1. 51.
    0
    rezerve
    ···
  2. 52.
    0
    kişisek sebepten tanrıyı reddettim diyo içmiş bu amk
    ···
  3. 53.
    0
    kişisel sebebin nedir dinliyorum
    ···
  4. 54.
    0
    totem ve tabu - Sigmund freud

    oradada buna benzer birşeyi anlatır. ilk insan egosu yüzünden bir yok olmama çabası içerisindeydi. sürekli olarak ölümden sonra varolduğunu düşünüp kendine kurallar koyardı. ardından bu düşünüş yerinin tek tanrıya bıraktı. hıristiyanlık müslümanlık vb... varyasyonda dinler ortaya çıktı. insan egosunu yenip şu evrendeki birer değersiz varlık olduğunu kabul ettiğinde gelişimimiz tamamlanmış olacak. şu evrede kimseyle din konusunu tartışmam. kimse buna hazır değil. daha yüzyıllar var belkide evrimleşmemmiz için. bunu değiştirmek elimizde değil.
    ···
  5. 55.
    0
    reserved
    ···
  6. 56.
    0
    @44 inancın kökünde bile her ne kadar herkes farkında olmasa da bencillik yatar. Aynen ölüm korkusunda da olduğu gibi. Hepsi insanın temel doğasından yani id inden ve hayatta kalma içgüdüsünden geliyor. insanlar içgüdüsel olarak bencil. Ama istisnalar her zaman vardır.
    ···
  7. 57.
    0
    @46 aynen öyle, hiçkimse yok olup gitmek istemez. buda insanları arayışa sürükler ve savunma mekanizmalarını harekete geçirerek kendilerine çıkış yolu bulurlar; bunlar genelde bir şeylere inanma ile olur. herşey pgiboloji bilminde yatıyor. ben şu an herşeye inanmaya açığım. ama hiç bir şeyi kesin olarak bilemeyiz. sadece inanırız. kim bilir belkide tanrı vardır, belkide yoktur. gerçi önemsemiyorum şu dakikadan sonra.
    ···
  8. 58.
    0
    @47 savunma mekanizmasından çok bir ihtiyaç olduğunu düşünüyorum. insan; bir bir yerlerde büyük bir varlığın onu koruyup kollayabileceğini düşünebilecek kadar bencil. Çünk birileri tarafından korunmak ve sevilmek onlara iyi geliyor. Zor durumlarında onların yardımına koşacak bir şeyin olması mutlu ediyor. inançların kaynağı sadece insanların açıklayamadıkları şeye bir anlam kazandırmak, için değildir. Aynı zamanda korkudan dolayıdır. Yanlız ve zor durumda olmaktan korkar ve bu yüzden birilerinin onu korumak isteyebileceğini düşünebilecek kadar bencildir.
    ···
  9. 59.
    0
    hiç havamda değilim. Bilmiyorum bugün de yazar mıyım.
    ···
  10. 60.
    0
    haklısın. daha yazacakların varsa takipteyim.
    ···
  11. 61.
    0
    Tanrıya inanmaya ihtiyacım yok.

    Evet. Tanrı gibi üstün bir gücün benim için pek bir anlamı yok.

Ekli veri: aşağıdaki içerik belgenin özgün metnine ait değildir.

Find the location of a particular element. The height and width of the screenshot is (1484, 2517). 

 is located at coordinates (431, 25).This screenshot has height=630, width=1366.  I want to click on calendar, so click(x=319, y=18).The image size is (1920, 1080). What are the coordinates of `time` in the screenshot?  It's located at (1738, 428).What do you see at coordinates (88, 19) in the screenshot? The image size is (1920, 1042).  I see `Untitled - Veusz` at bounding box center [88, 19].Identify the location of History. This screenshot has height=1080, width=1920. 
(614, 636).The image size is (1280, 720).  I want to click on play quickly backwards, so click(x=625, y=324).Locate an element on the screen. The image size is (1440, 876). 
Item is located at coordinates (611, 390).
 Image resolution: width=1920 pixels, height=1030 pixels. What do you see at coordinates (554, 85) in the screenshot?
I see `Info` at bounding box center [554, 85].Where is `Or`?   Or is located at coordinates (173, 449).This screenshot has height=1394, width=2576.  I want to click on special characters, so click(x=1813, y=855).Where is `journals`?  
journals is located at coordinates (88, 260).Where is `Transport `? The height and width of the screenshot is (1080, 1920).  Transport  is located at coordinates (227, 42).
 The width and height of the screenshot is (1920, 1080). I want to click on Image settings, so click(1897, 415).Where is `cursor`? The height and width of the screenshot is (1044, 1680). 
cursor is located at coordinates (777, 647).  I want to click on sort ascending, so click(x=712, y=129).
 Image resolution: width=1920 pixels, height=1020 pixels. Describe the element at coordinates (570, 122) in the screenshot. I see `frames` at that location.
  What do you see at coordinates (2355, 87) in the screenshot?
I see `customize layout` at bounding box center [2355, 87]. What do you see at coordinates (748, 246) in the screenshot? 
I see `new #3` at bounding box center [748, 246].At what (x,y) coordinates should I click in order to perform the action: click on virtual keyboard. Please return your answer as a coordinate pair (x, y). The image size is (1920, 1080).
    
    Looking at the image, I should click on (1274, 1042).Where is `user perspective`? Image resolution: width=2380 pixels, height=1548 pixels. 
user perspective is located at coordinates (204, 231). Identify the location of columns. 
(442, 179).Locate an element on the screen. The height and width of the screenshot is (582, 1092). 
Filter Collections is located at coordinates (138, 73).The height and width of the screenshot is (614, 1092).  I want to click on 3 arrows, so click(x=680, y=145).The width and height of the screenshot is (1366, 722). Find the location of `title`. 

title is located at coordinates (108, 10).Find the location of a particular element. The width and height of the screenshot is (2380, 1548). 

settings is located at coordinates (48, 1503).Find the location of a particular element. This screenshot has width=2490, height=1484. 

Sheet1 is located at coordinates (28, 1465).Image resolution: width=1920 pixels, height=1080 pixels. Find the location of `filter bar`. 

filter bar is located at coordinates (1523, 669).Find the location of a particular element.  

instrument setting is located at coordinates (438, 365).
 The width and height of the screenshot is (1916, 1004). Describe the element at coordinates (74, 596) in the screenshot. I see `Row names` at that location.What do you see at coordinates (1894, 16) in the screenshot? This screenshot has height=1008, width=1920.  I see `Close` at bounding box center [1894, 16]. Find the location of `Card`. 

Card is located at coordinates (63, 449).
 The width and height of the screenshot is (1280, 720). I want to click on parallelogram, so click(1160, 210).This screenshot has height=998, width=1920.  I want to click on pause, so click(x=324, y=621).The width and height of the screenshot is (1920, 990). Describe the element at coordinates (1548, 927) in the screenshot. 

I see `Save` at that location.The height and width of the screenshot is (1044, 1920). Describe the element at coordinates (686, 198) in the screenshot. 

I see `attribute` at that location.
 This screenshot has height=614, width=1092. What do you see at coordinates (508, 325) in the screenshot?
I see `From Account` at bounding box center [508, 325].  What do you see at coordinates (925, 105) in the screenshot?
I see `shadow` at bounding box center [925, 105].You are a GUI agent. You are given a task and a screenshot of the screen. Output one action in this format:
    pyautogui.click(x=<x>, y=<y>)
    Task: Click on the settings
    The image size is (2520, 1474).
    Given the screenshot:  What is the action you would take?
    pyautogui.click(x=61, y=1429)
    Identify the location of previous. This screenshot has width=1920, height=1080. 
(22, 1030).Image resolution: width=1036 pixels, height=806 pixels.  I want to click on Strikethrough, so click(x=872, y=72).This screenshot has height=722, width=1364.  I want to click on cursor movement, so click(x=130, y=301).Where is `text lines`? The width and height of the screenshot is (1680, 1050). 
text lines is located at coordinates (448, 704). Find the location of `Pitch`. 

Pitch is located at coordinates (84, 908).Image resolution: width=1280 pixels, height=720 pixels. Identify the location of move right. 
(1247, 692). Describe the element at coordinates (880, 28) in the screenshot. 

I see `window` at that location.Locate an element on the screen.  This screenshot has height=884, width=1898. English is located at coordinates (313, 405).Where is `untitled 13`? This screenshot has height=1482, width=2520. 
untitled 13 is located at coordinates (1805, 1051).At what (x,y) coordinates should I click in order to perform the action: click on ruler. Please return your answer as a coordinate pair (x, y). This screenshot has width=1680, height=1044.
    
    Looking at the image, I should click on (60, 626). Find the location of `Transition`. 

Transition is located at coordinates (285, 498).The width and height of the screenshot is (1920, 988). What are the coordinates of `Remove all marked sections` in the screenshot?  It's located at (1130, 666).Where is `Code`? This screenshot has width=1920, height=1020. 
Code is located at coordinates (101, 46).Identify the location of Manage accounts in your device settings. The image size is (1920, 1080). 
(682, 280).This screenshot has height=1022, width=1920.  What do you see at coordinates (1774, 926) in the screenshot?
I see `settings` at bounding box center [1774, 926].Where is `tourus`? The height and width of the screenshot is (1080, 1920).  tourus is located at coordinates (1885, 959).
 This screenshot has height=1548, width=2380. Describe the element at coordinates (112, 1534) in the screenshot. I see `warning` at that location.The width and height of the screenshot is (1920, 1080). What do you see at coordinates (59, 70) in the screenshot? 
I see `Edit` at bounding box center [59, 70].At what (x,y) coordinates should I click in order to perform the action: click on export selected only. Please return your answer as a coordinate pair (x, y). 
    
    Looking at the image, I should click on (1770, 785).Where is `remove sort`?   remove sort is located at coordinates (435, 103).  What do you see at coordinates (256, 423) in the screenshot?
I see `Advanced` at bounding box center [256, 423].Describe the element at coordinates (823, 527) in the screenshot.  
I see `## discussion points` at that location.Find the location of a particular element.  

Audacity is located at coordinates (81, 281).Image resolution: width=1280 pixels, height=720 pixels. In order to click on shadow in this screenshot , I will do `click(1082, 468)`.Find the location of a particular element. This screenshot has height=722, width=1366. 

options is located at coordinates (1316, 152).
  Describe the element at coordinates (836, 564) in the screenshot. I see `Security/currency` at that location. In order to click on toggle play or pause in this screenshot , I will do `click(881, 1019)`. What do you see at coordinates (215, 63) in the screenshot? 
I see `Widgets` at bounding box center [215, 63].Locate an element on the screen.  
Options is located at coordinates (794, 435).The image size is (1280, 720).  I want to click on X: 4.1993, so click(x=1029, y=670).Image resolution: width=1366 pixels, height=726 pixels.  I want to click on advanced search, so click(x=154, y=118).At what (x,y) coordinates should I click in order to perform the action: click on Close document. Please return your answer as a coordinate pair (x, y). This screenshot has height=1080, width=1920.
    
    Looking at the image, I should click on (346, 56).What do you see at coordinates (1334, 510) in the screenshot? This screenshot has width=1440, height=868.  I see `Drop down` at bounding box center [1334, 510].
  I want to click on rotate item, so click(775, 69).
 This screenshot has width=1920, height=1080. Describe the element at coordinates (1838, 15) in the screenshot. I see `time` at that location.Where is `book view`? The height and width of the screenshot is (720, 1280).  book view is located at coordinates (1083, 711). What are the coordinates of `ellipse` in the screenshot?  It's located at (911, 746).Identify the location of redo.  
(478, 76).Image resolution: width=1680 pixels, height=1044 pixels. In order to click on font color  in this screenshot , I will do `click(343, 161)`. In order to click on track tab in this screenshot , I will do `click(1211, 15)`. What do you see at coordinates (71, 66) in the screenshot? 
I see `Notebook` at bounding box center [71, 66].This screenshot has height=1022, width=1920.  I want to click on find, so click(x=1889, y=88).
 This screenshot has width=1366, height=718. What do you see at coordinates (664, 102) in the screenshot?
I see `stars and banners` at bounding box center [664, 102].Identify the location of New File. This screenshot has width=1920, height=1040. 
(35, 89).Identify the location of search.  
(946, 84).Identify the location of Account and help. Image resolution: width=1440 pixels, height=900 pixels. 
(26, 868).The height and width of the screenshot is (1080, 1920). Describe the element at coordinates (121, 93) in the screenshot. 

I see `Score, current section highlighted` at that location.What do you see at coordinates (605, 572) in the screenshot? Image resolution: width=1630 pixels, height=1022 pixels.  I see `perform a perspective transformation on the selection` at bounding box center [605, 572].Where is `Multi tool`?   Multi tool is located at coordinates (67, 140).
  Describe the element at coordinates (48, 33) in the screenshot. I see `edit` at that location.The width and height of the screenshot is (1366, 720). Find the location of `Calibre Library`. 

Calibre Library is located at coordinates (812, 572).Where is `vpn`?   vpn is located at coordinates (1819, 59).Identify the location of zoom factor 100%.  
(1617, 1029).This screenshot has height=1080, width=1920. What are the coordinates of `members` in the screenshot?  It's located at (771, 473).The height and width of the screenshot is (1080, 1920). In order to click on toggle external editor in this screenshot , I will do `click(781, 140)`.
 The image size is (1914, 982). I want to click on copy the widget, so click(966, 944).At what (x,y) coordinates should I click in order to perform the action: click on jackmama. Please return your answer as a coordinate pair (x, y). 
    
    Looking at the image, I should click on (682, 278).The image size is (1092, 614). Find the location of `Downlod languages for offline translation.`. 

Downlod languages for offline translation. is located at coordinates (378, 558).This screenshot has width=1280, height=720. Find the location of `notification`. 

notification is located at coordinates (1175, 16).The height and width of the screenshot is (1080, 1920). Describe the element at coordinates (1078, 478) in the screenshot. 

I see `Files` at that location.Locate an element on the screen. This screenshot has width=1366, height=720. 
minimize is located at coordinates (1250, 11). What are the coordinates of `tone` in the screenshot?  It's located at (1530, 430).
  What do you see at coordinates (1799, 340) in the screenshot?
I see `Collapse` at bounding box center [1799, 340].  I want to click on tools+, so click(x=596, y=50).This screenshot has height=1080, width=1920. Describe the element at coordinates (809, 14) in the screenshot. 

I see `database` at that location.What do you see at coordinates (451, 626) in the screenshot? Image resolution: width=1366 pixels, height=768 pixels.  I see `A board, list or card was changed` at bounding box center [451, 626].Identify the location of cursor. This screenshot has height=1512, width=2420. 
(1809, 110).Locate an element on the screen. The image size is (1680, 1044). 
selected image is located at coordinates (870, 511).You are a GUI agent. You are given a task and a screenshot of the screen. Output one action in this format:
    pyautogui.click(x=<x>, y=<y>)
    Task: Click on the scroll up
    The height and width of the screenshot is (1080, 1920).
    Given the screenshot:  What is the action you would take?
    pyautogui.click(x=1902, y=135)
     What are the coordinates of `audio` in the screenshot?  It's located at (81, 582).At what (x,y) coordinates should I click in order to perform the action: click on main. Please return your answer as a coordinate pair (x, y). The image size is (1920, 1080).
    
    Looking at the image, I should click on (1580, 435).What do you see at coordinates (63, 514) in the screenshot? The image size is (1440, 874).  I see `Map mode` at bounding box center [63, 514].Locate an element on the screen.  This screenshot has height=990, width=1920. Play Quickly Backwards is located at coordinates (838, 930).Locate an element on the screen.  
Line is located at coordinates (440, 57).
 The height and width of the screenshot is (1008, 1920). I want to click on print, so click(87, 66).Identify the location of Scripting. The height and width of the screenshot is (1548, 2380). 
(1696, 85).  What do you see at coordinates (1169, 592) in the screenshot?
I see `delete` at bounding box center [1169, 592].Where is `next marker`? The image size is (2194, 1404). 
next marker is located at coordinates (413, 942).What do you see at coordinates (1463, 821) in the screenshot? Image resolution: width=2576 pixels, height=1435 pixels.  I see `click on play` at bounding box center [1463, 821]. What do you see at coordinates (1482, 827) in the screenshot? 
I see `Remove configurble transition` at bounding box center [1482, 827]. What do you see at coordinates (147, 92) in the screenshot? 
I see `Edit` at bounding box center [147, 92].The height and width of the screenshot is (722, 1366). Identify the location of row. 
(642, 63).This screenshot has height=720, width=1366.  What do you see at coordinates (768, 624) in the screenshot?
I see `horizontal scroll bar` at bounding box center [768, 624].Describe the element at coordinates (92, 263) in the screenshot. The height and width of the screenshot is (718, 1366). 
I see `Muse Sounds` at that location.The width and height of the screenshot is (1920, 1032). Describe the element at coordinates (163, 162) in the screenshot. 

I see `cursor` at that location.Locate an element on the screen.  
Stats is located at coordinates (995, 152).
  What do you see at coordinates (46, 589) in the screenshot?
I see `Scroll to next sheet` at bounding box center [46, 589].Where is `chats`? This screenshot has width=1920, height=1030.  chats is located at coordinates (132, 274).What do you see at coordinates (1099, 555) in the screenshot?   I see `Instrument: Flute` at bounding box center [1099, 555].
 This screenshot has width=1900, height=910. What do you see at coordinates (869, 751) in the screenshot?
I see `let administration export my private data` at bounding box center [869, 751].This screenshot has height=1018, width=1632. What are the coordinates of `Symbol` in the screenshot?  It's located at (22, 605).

    Bunun birkaç sebebi var.

    ilk olarak insan ile tanrı arasındaki ilişki:

    insanla yaratanı arasındaki ilişki değerli veya kutsal olarak kabul edilerbilir. Tanrı hayat verdiği insanı sever ve korur. insan da tanrıya minnet duyar. Zor zamanlarında ondan yardım ister, mutlu olduğu zamanda ona şükreder. Korktuğunda ona sığınır, ondan yardım ister. Pişman olduğu bir şey yaptığı zaman ondan af diler, bir şans daha ister. Yani insan her ne kadar tanrıya saygı duyup ona şükretse de genelde yaptığı tanrıdan bir şeyler istemektir. Çoğu zaman direk olarak kendisi, bazen de dolaylı yoldan yine kendisi için bir şeyler ister.

    Tanrı da bu istekleri karşılıksız bırakmaz. Onları korur, affeder ve onlara yardım eder. Onlara toplumsal ve iç huzuru sağlayacak, aynı zamanda kendi varlığını sürekli olarak insanlara hatırlatacak kurallar gönderir.

    Tanrısız din ve dinsiz tanrı kavamlarının da varolduğunu biliyorum ama her ne kadar istisnalar olsa da hemen hemen bütün inançların aşağı yukarı bu şekilde kurulu olduğunu söylersem sanırım pek saçmalamam.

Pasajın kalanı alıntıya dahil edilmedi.